▶ Given passage

________________________

Software developers caught in a vice
Currently the emphasis in software development is around faster delivery and increased functionality. To achieve this it is important that sound engineering practices around the software development lifecycle are followed. Furthermore achieving functional safety in software requires that exacting engineering principles be implemented:
- Functional safety must be proactive
- Processes must be controlled, measured, and repeatable
- Defects should be prevented through the implementation of standards
- Testing must be effective and deterministic
- Testing should be done for complex memory problems
ISO 26262, MISRA, and other standards seek to normalize software development for automotive applications by providing a foundation for implementing accepted engineering concepts in software development processes. Whilst some companies may view compliance with ISO 26262 and other standards as an additional overhead burden, the truth is that the cost of failure associated with software defects is much, much greater than the cost of ensuring quality.
Achieving compliance with ISO 26262 and MISRA starts with a commitment to best practices in the form of policy. This policy is not a guideline, which suggests or recommends behavior; the policy is an automatically enforceable statement prescribing in plain language how software should be developed – and why it should be developed in this way. The policy must explicitly state that:
- Software must be developed according to the software development lifecycle (SDLC) as defined by ISO 26262
- Code will not be accepted from downstream subcontractors that don’t provide adequate traceability proving compliance with the standard
As an operational guide to software development best practices, ISO 26262 is based on years of research by some of the most experienced people in the field. The beauty of ISO 26262 is that, although it is intended for safety-critical functions, it can also be applied, in principle, to any software development.
The family of MISRA standards for C and C++ guides software engineers through best practices in writing code.

________________________

▶ Record excerpts
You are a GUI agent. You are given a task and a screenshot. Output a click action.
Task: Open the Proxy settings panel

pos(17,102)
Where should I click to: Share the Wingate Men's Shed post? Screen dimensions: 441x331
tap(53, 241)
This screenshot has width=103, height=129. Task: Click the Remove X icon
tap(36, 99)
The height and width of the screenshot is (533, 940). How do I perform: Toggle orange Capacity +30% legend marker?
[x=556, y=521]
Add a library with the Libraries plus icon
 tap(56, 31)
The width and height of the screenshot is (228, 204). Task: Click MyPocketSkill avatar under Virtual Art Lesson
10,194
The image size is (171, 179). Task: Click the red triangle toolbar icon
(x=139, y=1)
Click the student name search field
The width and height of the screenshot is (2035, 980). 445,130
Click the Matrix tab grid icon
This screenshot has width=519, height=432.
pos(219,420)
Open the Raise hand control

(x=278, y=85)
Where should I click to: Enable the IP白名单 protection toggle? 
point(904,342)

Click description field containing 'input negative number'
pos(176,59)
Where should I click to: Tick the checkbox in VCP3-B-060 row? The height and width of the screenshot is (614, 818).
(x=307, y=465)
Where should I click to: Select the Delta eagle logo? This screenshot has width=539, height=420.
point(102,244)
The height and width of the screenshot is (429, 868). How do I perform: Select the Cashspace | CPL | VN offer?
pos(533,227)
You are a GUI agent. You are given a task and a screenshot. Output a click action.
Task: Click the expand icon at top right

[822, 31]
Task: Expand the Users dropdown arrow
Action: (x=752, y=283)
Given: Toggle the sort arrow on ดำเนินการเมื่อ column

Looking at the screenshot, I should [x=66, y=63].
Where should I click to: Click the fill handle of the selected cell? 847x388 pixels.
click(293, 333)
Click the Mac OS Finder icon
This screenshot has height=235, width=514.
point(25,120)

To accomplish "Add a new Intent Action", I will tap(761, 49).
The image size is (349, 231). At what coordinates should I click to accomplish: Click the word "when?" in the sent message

________________________

▶ Exercise goal
Continue the passage on ISO 26262 and MISRA compliance in automotive software development from its final sentence.

▶ Written answer
Functionally speaking, this means applying development testing activities, such as static code analysis, unit testing, peer review, and runtime error detection to ensure that code is being developed according to these policies. There are several tools on the market that implement MISRA guidelines in the form of analysis rules.
Nevertheless, as the amount of code increases, so do the demands of safety regulators, whilst the time to market reduces. In meeting these challenges software developers have to ensure that the ever increasing amount of code can be verified in a complex electrical, electronic and electromechanical context, to tightening standards, in the same time frame – or even reduce the time currently taken.
Time consuming fault testing is often done by taking a physical system and introducing real-world faults into it, measuring what happens and then writing a fault report and passing it to a product life-cycle management, or requirements tracking system. This is expensive, slow, and prone to errors in terms of the repeatability.
In order to overcome these challenges many developers are turning to simulation strategies which can accelerate software testing and integration, and reduce development times.
In a simulation-based approach, the system’s response to faults generated in a virtual model of the physical system (created in a tool such as Saber) is measured - without having to set up a testbench or wait for a system to be produced.
Once the simulation has been run, the tool automatically generates a report as well as simulation models and a simulation testbench, which can be evaluated by the product life-cycle management and requirements tracking systems.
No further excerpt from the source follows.